Housing Authority Laments End of SHERA Program, Record Demand
The Board of the Franklin Housing Authority met at the Central Park Terrace Community Center Monday afternoon at 4:30 pm to review a regular slate of mostly financial matters with Director Lisa Audette.
This included a discussion of accounts payable totaling $138, 442. Chair George Danello asked about a specific payment made to First American Insurance, and Audette explained that it is the premium for Directors and Officers insurance.
She updated the Board on upcoming state Commissioner Training opportunities and reminded them that the annual state-wide meeting is coming up on May 21-23.

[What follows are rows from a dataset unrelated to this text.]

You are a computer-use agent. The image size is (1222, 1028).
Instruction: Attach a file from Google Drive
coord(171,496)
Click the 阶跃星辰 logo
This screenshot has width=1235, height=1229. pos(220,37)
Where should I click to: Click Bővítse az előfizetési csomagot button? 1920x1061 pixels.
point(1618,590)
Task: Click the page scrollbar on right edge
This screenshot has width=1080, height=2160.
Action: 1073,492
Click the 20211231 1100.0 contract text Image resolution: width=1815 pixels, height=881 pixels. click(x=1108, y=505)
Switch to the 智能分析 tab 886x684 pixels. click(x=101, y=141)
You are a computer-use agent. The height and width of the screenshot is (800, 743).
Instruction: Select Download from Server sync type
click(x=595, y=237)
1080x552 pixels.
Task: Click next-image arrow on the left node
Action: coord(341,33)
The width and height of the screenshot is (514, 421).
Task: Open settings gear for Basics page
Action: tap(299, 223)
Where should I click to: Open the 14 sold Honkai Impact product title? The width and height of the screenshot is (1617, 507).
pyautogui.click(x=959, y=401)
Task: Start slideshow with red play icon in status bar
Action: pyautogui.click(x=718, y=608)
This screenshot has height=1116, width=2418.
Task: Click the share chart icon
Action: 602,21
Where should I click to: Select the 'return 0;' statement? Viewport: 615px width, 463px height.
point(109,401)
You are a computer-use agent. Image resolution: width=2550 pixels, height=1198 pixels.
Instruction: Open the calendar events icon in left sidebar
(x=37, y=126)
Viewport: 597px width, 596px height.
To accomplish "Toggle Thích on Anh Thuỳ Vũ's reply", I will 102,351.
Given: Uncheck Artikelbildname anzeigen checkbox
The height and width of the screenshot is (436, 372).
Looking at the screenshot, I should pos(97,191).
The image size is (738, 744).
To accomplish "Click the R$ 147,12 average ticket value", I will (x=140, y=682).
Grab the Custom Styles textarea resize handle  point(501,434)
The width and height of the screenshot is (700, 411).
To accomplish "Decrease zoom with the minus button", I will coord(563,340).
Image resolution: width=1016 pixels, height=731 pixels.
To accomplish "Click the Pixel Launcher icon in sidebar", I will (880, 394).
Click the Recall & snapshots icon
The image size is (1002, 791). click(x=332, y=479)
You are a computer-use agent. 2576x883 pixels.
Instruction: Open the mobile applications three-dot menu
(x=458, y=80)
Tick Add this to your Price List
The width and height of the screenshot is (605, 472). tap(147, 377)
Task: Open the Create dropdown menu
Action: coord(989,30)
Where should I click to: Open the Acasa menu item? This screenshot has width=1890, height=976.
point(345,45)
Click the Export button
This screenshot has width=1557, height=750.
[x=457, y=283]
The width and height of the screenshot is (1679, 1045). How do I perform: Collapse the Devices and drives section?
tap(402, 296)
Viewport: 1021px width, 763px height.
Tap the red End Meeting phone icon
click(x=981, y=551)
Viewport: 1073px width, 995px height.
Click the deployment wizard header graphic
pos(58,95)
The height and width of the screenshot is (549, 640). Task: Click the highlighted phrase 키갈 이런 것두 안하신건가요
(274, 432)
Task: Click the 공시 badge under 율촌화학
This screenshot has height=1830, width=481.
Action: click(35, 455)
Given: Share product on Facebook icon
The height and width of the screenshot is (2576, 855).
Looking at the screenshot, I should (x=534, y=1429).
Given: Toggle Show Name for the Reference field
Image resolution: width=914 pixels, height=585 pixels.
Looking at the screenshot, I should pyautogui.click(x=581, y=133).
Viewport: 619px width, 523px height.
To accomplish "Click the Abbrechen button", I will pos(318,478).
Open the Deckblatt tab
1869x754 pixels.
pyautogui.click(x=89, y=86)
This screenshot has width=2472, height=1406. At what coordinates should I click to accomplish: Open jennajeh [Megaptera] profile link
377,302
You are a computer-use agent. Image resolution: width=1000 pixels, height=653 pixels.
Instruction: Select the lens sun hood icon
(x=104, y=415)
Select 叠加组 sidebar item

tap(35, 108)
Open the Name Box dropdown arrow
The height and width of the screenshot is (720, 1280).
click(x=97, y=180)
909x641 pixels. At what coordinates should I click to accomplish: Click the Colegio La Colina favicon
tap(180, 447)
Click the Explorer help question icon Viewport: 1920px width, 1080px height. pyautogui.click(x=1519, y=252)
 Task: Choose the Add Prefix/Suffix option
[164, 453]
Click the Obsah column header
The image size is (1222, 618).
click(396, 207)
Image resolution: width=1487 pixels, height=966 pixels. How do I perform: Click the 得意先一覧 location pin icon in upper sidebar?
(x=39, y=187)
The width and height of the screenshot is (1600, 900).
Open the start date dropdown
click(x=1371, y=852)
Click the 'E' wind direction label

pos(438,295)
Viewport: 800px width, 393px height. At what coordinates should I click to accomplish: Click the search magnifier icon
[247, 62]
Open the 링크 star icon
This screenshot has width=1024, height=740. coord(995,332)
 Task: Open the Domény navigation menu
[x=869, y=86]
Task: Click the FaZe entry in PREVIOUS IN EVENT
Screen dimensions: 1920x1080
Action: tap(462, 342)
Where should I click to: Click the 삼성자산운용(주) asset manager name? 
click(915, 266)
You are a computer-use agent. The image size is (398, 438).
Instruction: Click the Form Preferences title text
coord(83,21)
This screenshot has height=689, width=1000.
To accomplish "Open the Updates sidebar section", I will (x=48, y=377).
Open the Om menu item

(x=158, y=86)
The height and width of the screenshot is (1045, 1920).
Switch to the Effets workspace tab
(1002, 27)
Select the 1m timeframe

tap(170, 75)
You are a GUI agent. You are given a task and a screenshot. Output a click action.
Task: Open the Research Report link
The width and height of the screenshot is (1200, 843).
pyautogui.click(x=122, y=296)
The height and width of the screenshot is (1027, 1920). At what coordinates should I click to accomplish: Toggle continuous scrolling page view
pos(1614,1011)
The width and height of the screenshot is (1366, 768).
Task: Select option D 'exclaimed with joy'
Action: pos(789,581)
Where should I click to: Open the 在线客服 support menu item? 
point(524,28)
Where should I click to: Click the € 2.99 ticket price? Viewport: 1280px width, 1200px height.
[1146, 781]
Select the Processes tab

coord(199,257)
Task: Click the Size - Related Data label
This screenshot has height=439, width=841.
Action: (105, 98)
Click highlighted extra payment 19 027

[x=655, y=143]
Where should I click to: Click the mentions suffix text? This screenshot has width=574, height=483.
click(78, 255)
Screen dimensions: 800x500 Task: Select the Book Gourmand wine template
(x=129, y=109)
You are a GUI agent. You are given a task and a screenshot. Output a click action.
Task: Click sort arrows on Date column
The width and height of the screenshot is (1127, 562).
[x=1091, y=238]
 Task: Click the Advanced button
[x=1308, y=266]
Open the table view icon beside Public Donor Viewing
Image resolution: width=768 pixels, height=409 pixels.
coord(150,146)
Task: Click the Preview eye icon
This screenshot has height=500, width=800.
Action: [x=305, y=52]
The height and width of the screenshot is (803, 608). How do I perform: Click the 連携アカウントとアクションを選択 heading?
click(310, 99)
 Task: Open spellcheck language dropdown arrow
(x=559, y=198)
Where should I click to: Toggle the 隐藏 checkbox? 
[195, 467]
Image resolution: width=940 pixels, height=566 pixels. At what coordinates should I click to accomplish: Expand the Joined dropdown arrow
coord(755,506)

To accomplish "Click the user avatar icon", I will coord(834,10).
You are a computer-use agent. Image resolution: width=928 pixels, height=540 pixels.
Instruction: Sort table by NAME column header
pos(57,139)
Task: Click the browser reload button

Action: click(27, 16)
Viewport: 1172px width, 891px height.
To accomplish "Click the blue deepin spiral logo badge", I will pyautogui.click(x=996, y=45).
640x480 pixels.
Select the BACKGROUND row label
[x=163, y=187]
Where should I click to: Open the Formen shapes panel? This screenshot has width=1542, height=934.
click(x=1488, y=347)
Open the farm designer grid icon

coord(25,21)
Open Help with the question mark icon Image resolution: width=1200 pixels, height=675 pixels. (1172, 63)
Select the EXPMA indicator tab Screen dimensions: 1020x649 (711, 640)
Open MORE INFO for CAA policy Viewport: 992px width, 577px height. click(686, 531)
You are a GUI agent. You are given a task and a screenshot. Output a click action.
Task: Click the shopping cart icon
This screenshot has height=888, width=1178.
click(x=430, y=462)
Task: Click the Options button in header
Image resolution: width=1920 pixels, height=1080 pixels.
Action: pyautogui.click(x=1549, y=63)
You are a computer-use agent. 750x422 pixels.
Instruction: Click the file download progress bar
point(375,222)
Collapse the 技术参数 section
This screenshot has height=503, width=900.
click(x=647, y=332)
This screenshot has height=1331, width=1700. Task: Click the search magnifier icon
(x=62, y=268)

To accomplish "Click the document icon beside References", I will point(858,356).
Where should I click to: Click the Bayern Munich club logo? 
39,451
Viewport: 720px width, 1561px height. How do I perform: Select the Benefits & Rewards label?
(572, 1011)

Audette reported that the current housing waitlist has reached 10,134 though there are currently two unfilled spaces in the Authority’s congregate housing.
The Chair also asked about turnover and new tenants brought into the property. Audette said they have been unusually busy, bringing in about 16 new tenants since February – not much below the “normal” average of about 20 new tenants per year.
Much of this is driven by Common Housing Application for Massachusetts Public Housing (CHAMP), Audette said. A challenge for the Authority is that individuals often file applications and advocates or other housing authorities may also do so, making for more paper work and research to make sure individuals are in fact eligible. Audette said it used to take about one day per week to process applications but now it is nearly four days. “We really need another person just to do this work but I don’t think the state will support that,” she said.
A procedural question also came up regarding how much money the authority should hold as a reserve. Board member Chris Feeley made a motion to set the figure at $75,000 with the understanding that the figure can be changed at a later date.
Audette also reported that several applications have been received for a tenant representative on the board. Those have been submitted to Town Administrator Jamie Hellen and the selection will be made by Hellen and the Town Council.
Audette said that the land encroachment by a neighbor has been investigated and the town as sent a letter spelling out the consequences if the violation persists. “The neighbor has agreed to address the problem,” Audette said.
On a negative note, Audette told the Board that the SHERA program has come to an end. According to a state website, The SHERA (Subsidized Housing Emergency Rental Assistance) program is funded through the Federal Emergency Rental Assistance Program, overseen by the United States Treasury, and funded by the Consolidated Appropriations Act of 2021. SHERA provides an expedited path for eligible owners of qualified affordable housing projects to file batch applications for rental arrearage assistance on behalf of eligible tenants. Under the SHERA program, qualified owners of MassHousing, Massachusetts Housing Partnership (MHP) and DHCD- financed properties with income-restricted units, as well as Local/Public Housing Authorities (L/PHAs), will be able to apply for help on behalf of all of their eligible residents with up to 18 months of rental arrears incurred during the eligible SHERA period starting on April 1, 2020. Income eligibility for households is 80% of Area Median Income (AMI) or lower. Owners (or their property managers) will inform residents with rental arrears about this program, and will work with eligible residents to apply for assistance on their behalf.
Audette said only about half of the housing authorities in the state had applied to the program. In the case of Franklin, at a cost of about $1,500, Franklin was able to reclaim more than $60,000 that tenants owed the authority through a variety of funding sources.